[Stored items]

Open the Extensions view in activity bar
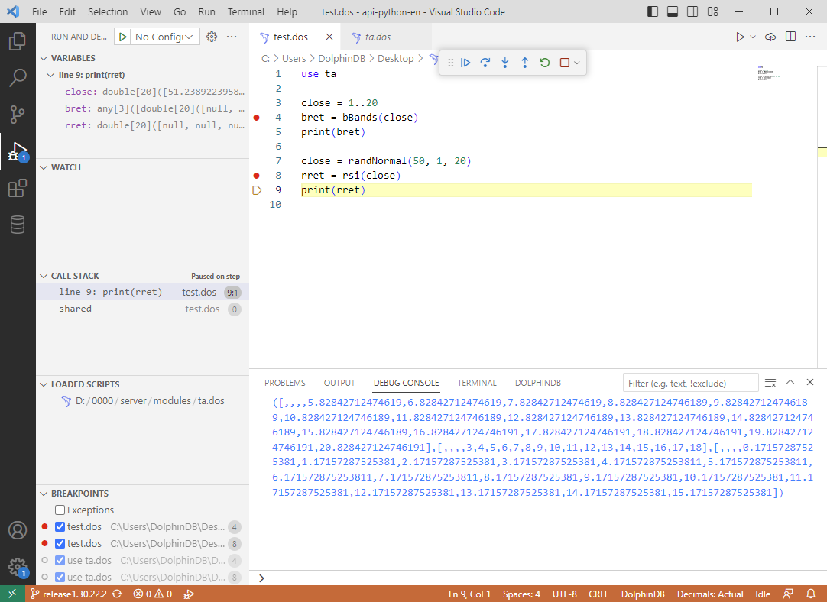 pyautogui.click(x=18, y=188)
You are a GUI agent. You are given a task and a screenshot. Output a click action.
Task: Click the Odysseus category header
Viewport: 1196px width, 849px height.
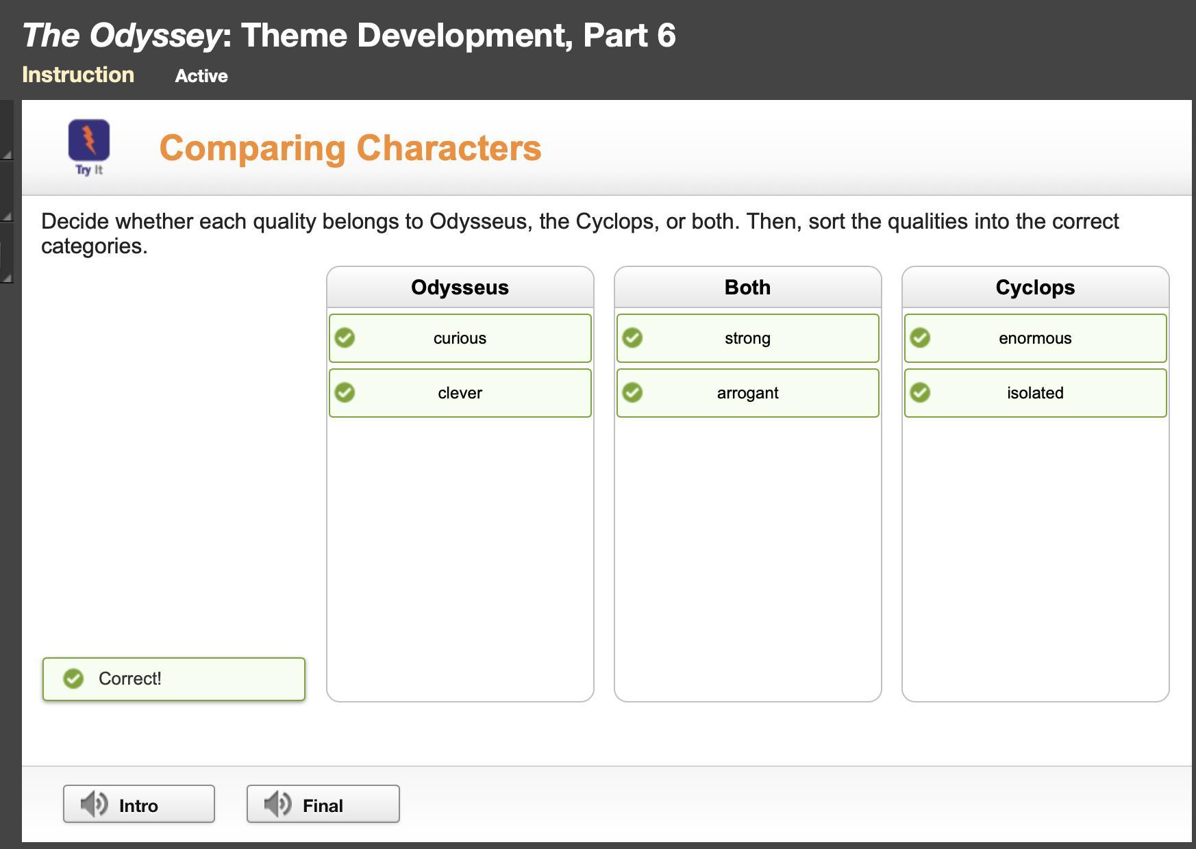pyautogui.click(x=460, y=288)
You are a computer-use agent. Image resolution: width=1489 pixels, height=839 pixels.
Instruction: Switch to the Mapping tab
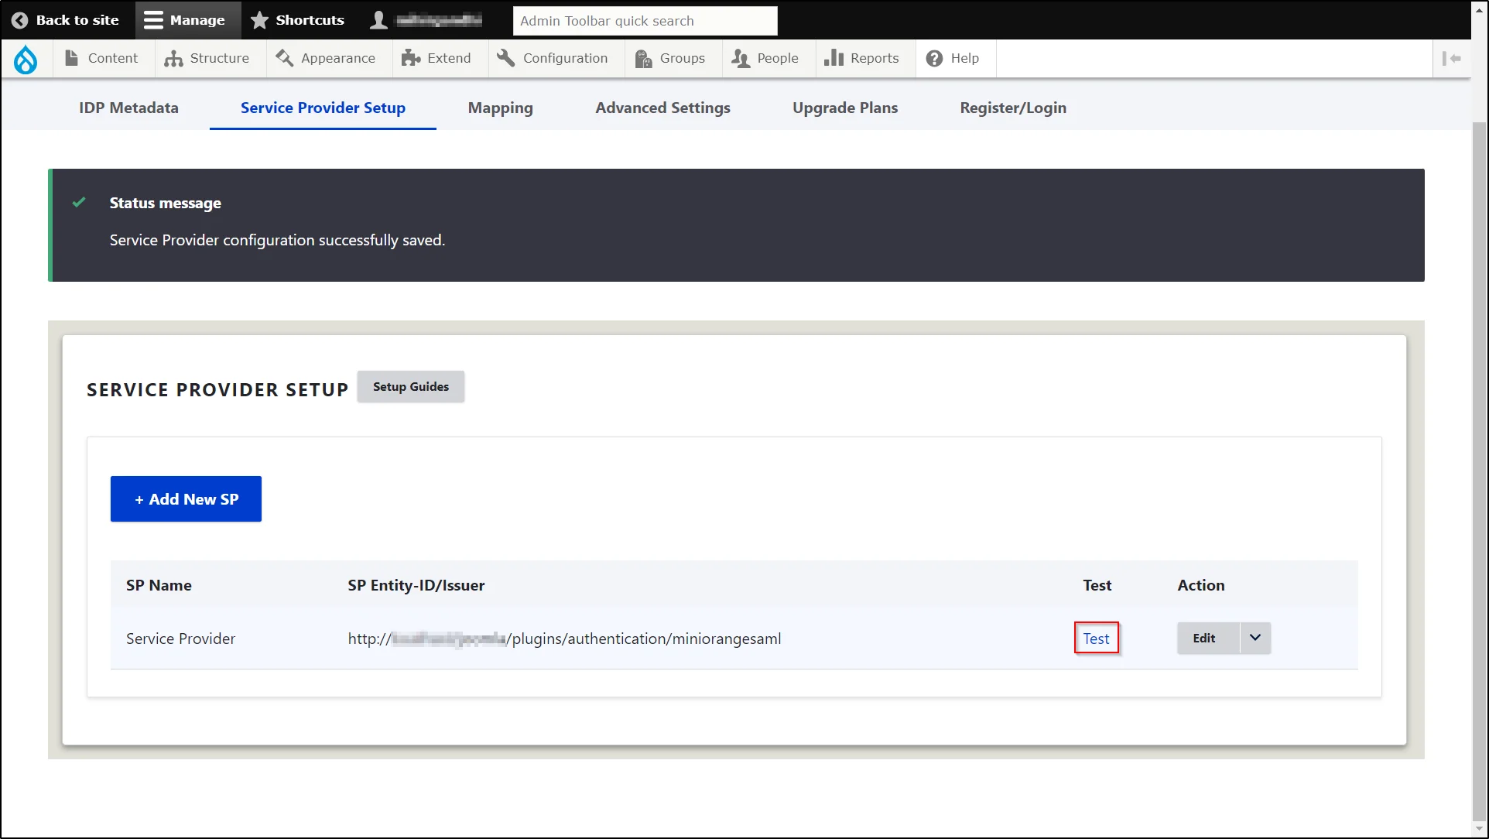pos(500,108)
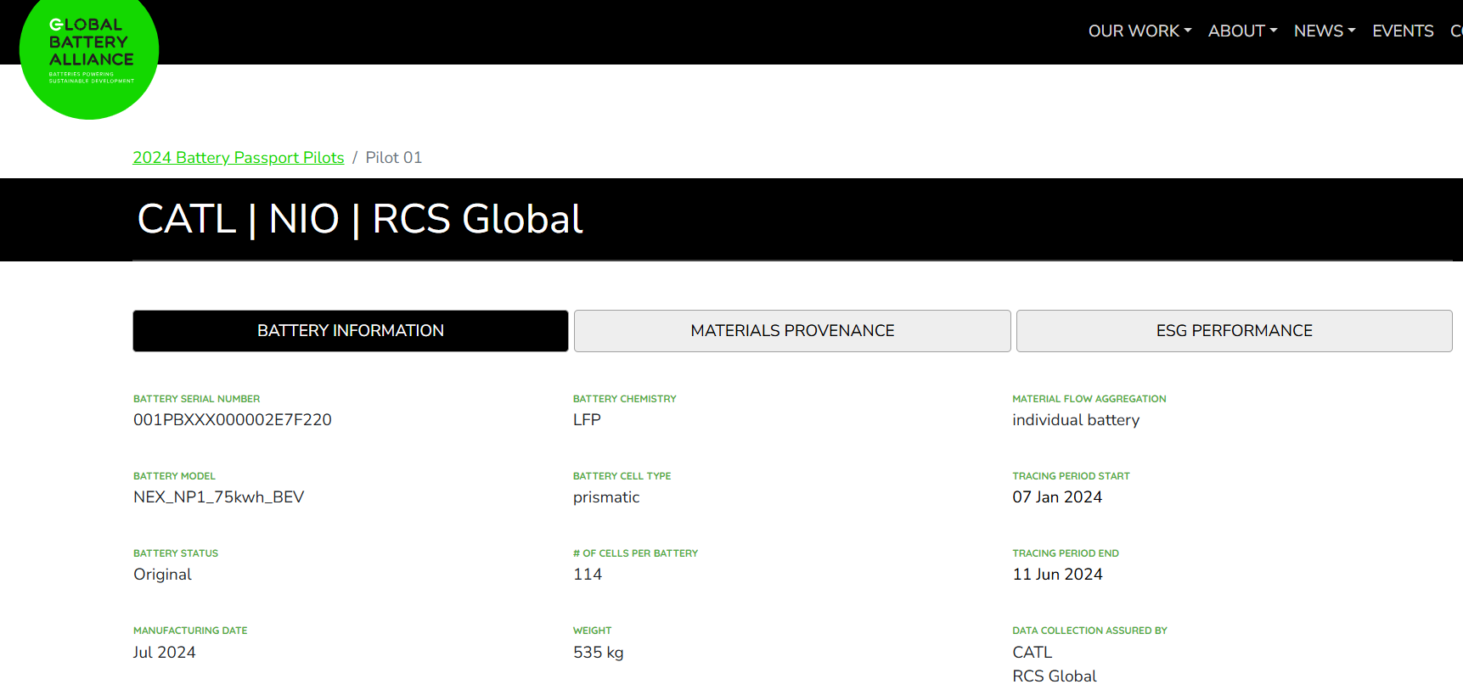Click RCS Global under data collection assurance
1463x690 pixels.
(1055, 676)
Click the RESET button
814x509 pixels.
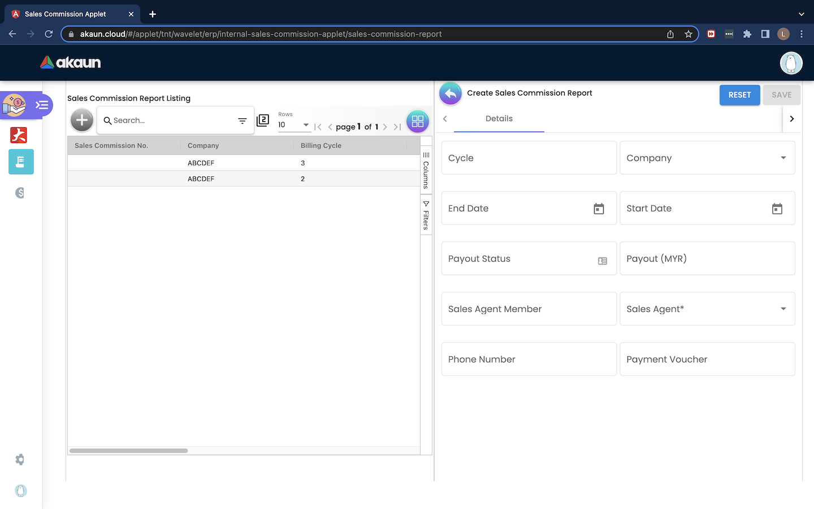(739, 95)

Exercise directions
Restate, word for word, each line from the one with "Task: Click the Odysseus category header" to the end of the entries, both included, and keep every picture out.

Solution
Task: Click the Odysseus category header
Viewport: 1196px width, 849px height.
pyautogui.click(x=460, y=288)
You are a computer-use agent. Image resolution: width=1489 pixels, height=839 pixels.
Instruction: Switch to the Mapping tab
pos(500,108)
Click RCS Global under data collection assurance
1463x690 pixels.
(1055, 676)
Click the RESET button
814x509 pixels.
(739, 95)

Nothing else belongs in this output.